== ENTRIES SUPPLIED

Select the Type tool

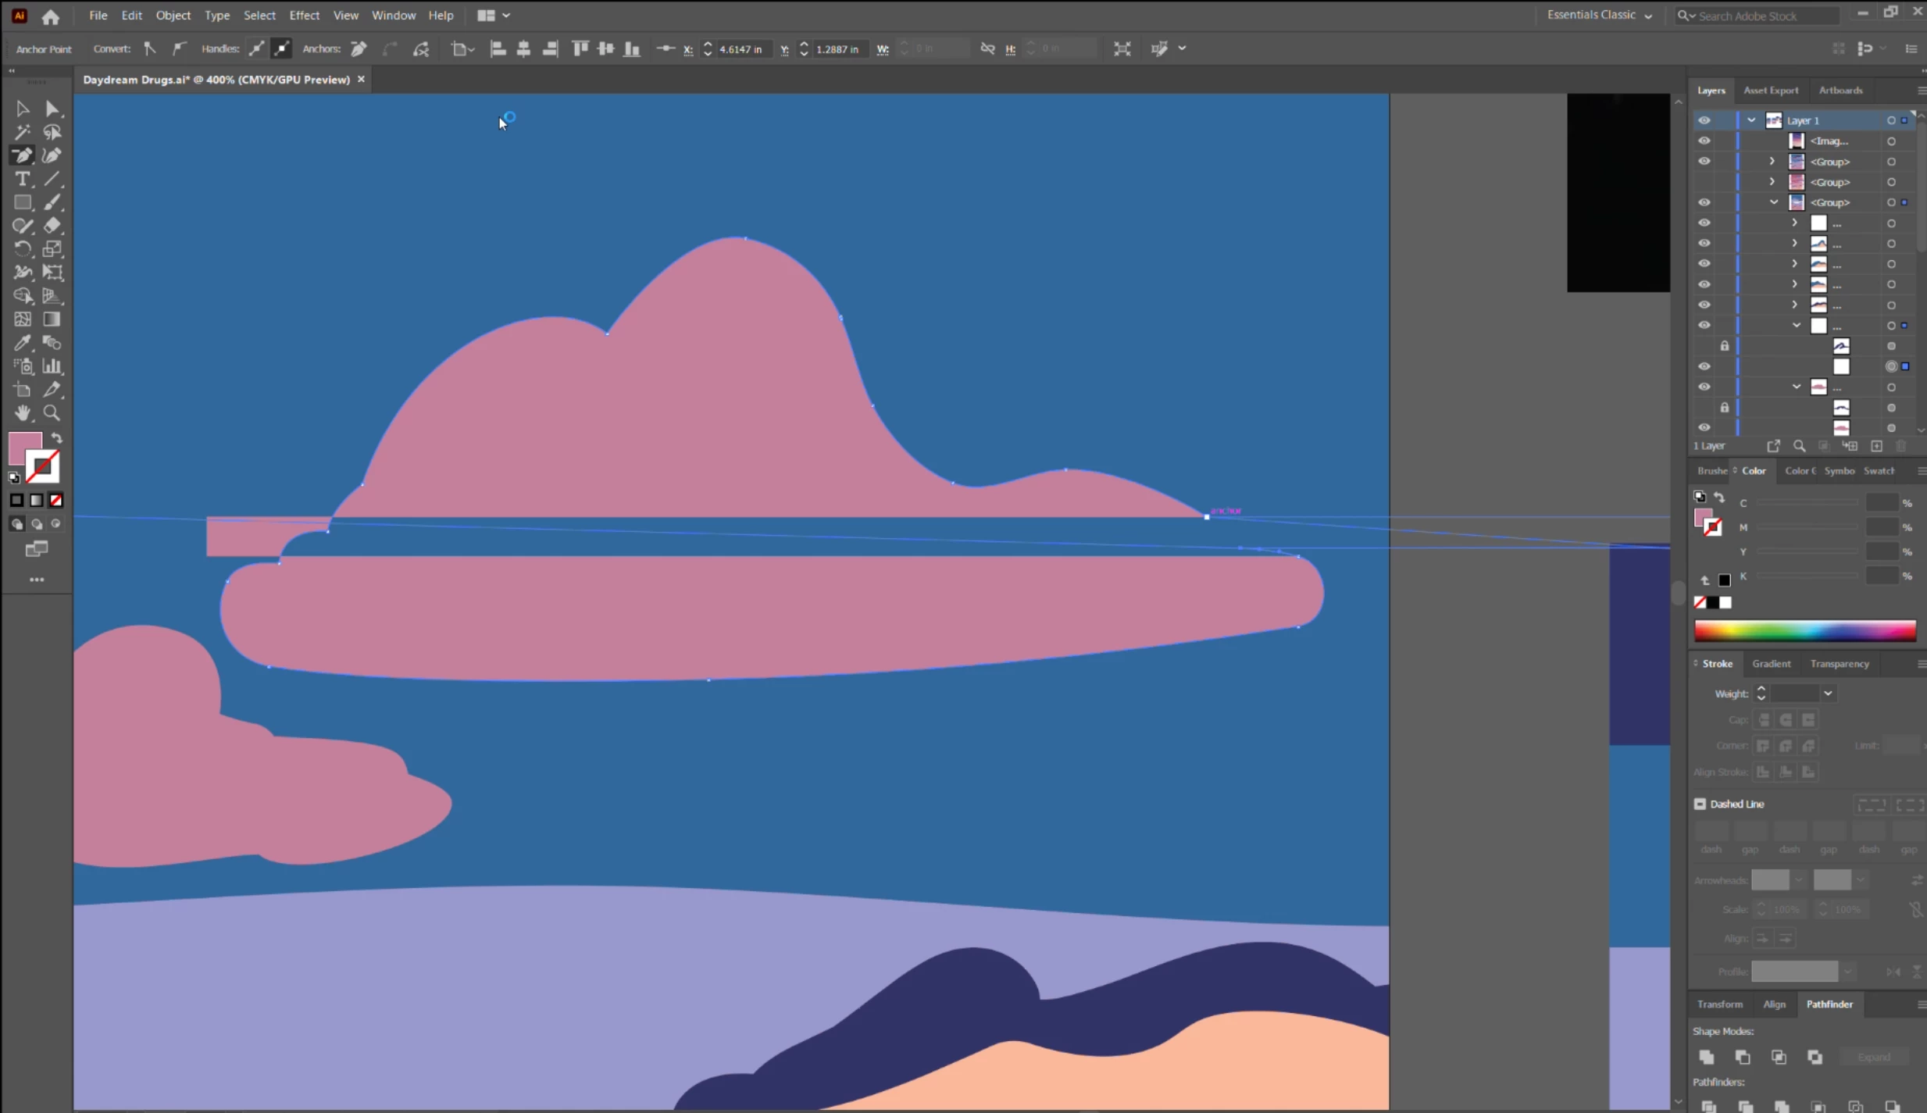point(22,179)
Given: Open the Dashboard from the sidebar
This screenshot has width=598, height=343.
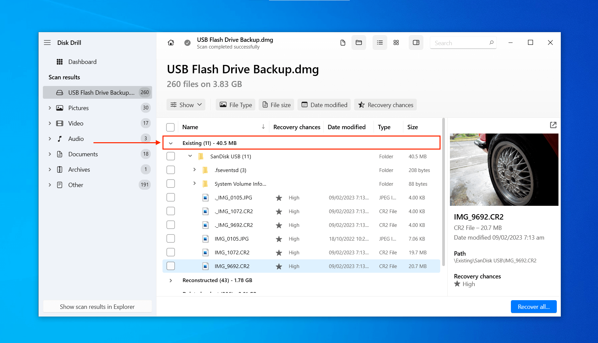Looking at the screenshot, I should click(82, 62).
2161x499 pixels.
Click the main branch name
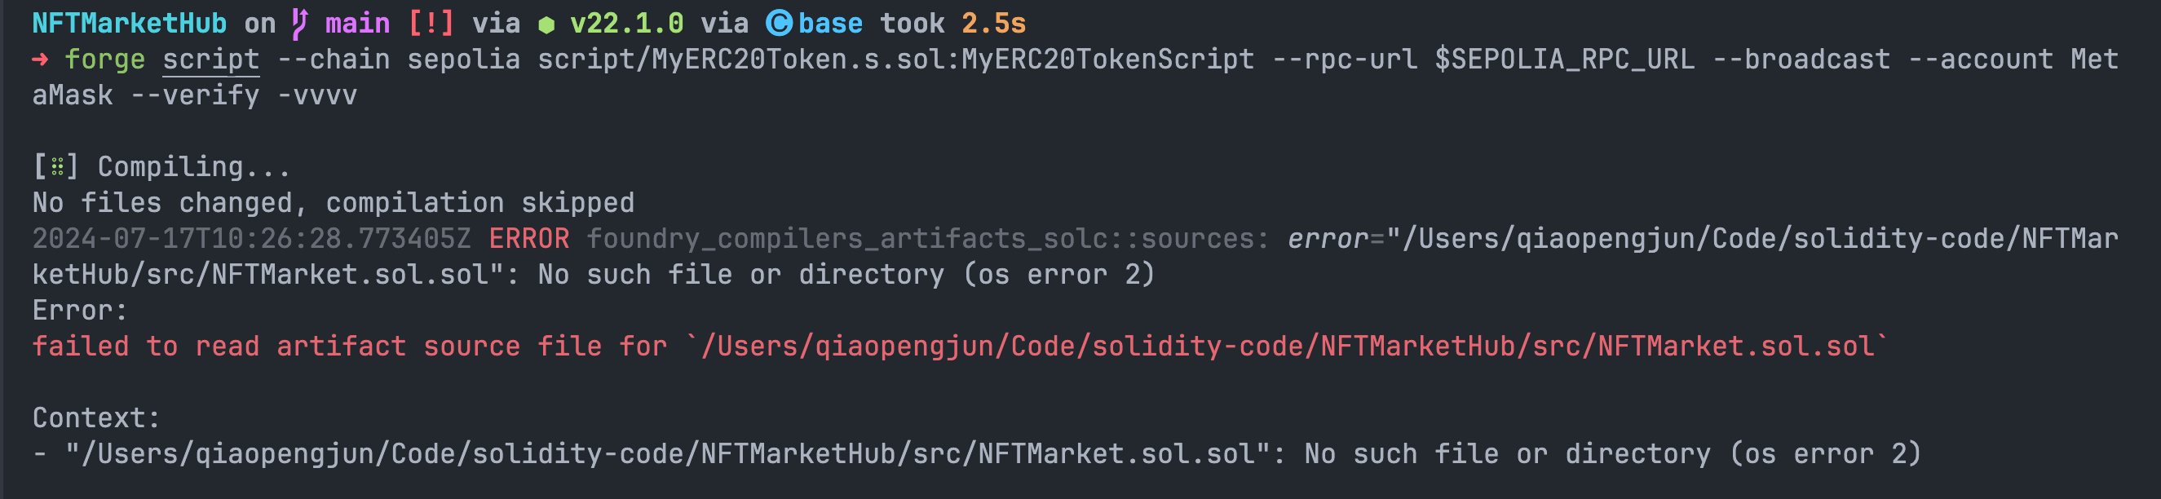pos(357,23)
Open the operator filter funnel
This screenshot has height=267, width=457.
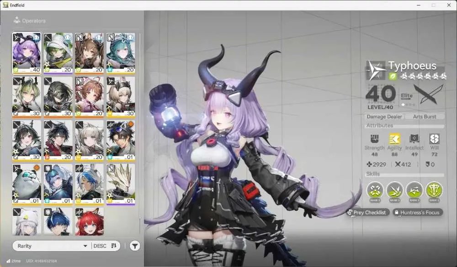point(134,246)
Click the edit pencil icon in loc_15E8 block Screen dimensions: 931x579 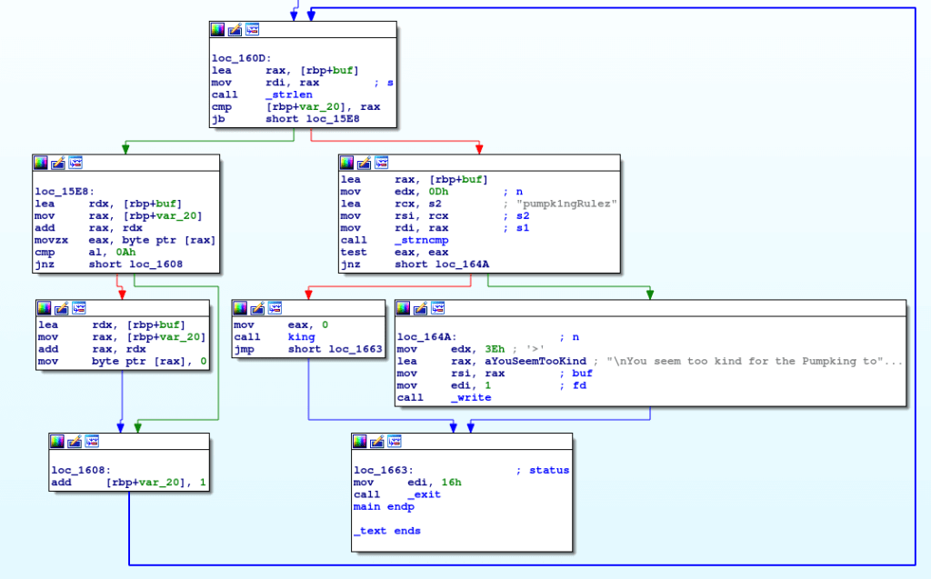[x=57, y=163]
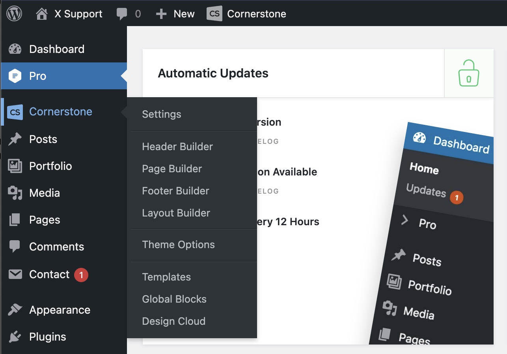Choose Theme Options in the Cornerstone submenu
Viewport: 507px width, 354px height.
point(179,245)
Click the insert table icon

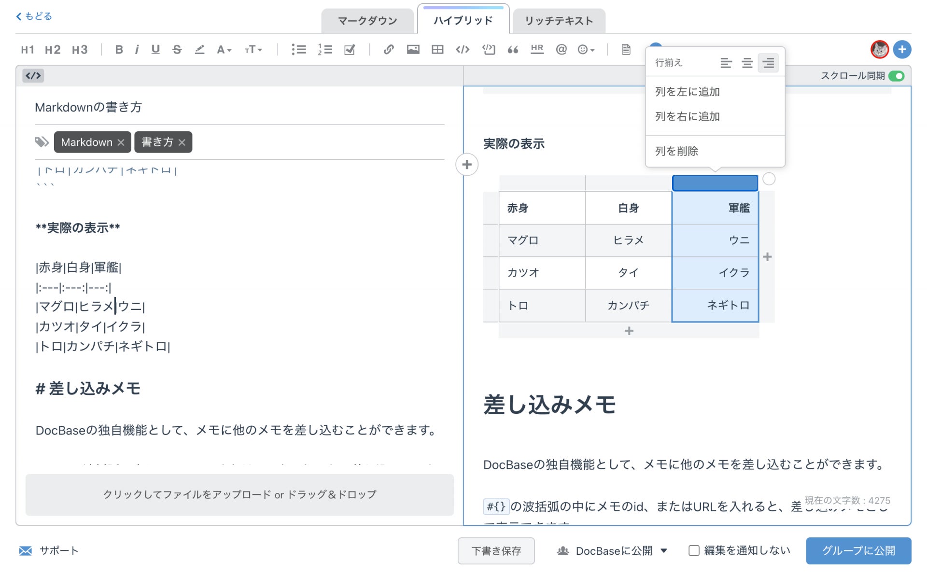click(x=437, y=49)
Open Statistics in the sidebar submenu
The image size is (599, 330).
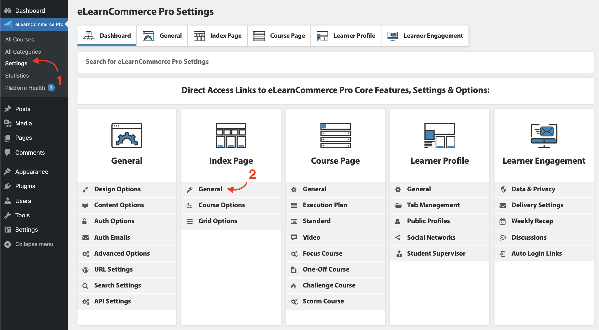[x=17, y=76]
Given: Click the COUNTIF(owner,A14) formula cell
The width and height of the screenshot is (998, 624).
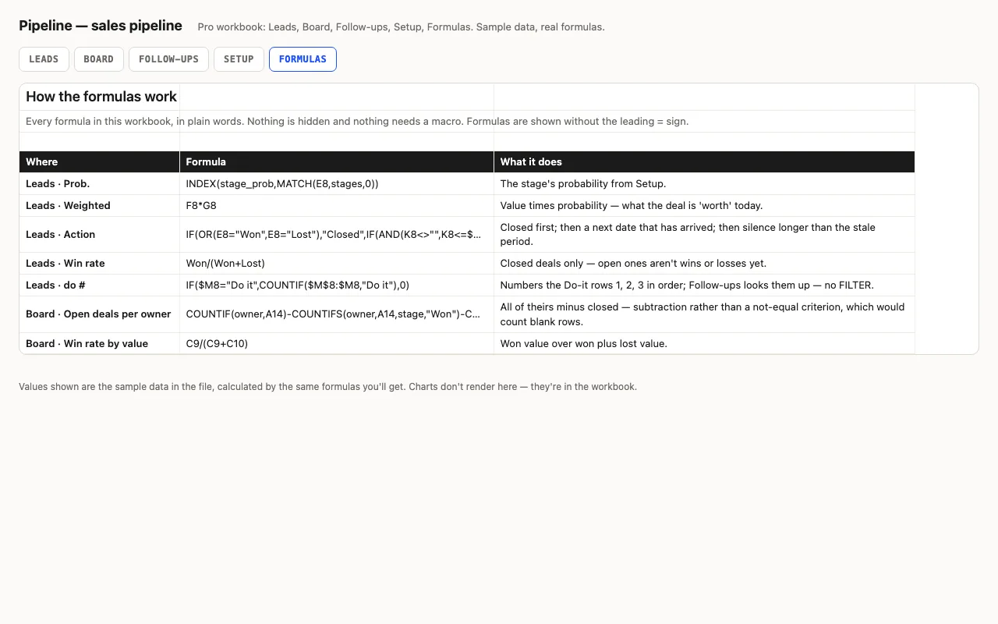Looking at the screenshot, I should (337, 314).
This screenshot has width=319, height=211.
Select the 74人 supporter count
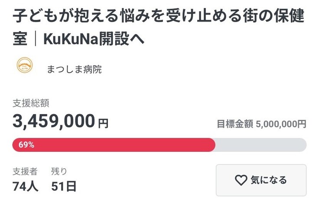(26, 186)
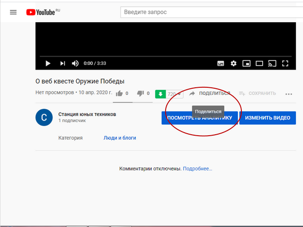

====

SHORT EXERCISE: Please copy the data above word for word, from the line containing "Open Statistics in the sidebar submenu" through the line containing "Looking at the screenshot, I should (337, 314).", both included, and leave the pictures out.

TASK OUTPUT:
Open Statistics in the sidebar submenu
The image size is (599, 330).
[x=17, y=76]
Given: Click the COUNTIF(owner,A14) formula cell
The width and height of the screenshot is (998, 624).
Looking at the screenshot, I should (337, 314).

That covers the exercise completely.